I subsequently talked about the need to get the energy technologies, and energy security issues sorted out. There are a lot of new technologies needed to help us deal with the energy and climate transition. Most of them already exist, but because of uncertainty around which would be deployed, the development on these various technologies are uneven throughout the supply chain.
For example, there are established hydrogen storage technologies, hydrogen transport technologies and fuel cell technologies. But because it is not clear how the supply chain will be configured, each aspects of these technologies could be deemed expensive. And if you zoom into a single component: say the fuel cell, you’d discover that a major part of the cost contributor is the the materials because platinum is used as a catalyst in the process.
There are different ways to deal with this such as creating catalyst that does not use platinum or use less of it and yet have sufficient efficiency.

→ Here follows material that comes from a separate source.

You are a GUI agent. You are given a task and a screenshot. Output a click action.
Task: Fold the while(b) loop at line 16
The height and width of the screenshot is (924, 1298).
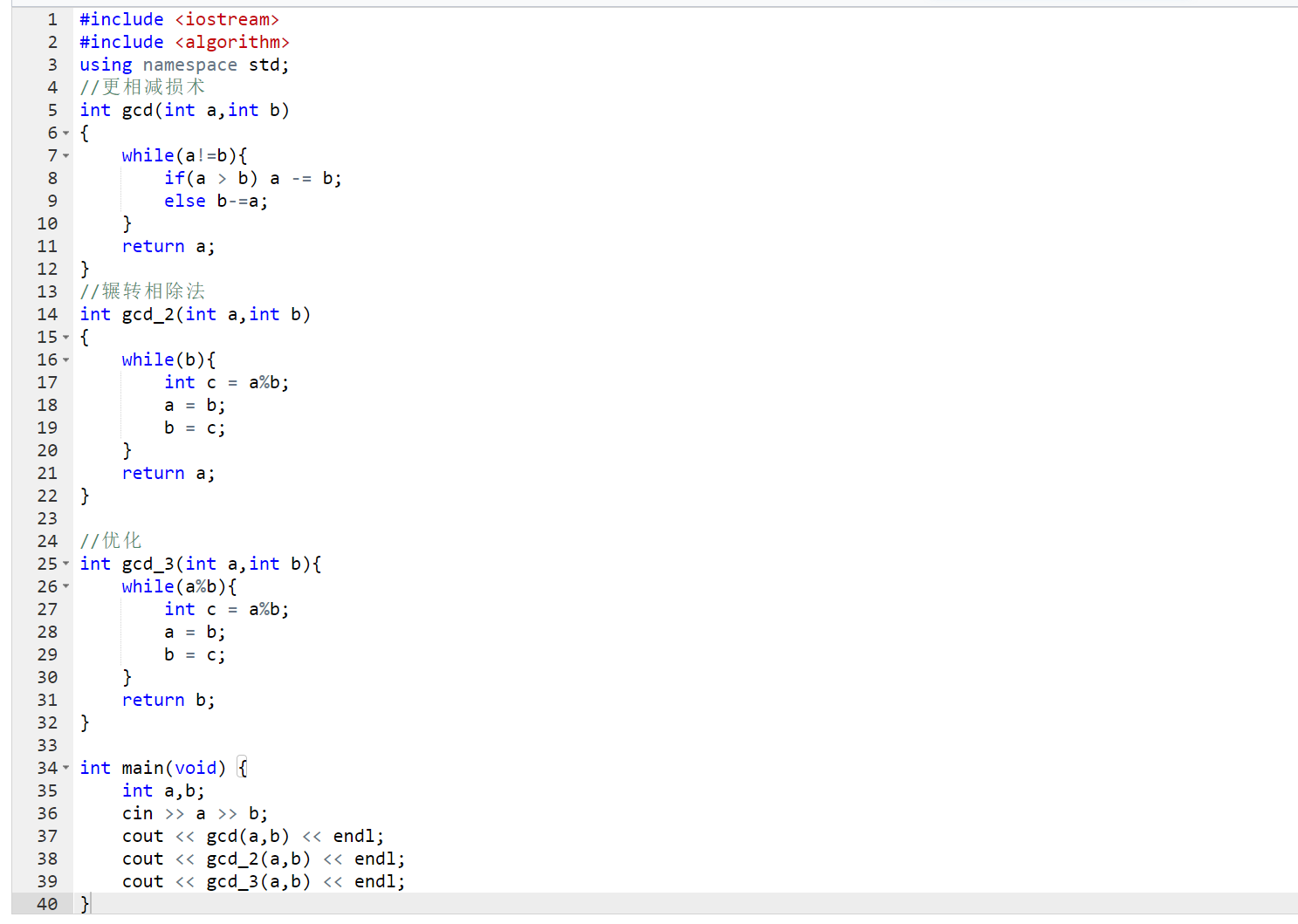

Or there are competing fuel cell technologies that uses a different approach. No one is sure which should take the lead and how resources should be allocated to move the various approaches through to technology readiness. Moreover, there may be insufficient resources in the market at the moment to go into all of those competing technologies for them to reach sufficient maturity.

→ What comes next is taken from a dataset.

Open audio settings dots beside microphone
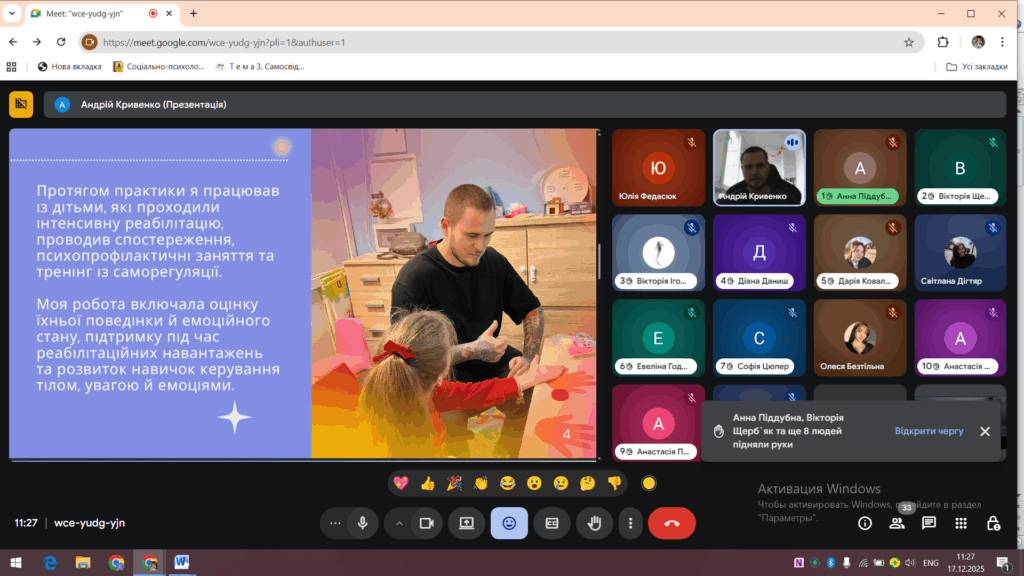The width and height of the screenshot is (1024, 576). (335, 523)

So instead of relying on economics at this stage, we should be thinking about the other non-economic considerations that are worthwhile. Issues like energy security, safety, having a bigger picture of whether those various technologies alignment with these goals. More importantly, the technologies we want to back must be able to provide gains in carbon reduction and environmental improvements which allows us to feasibly expect to meet the aspirational climate goals I raised before.
To think about economics before setting the goals and determining technologies can be putting the cart before the horse – because we need to be clear what we are trying to achieve and try to manage the cost of achieving it. If we are solely concerned about costing at today’s level to try and achieve new things, we will never get anywhere.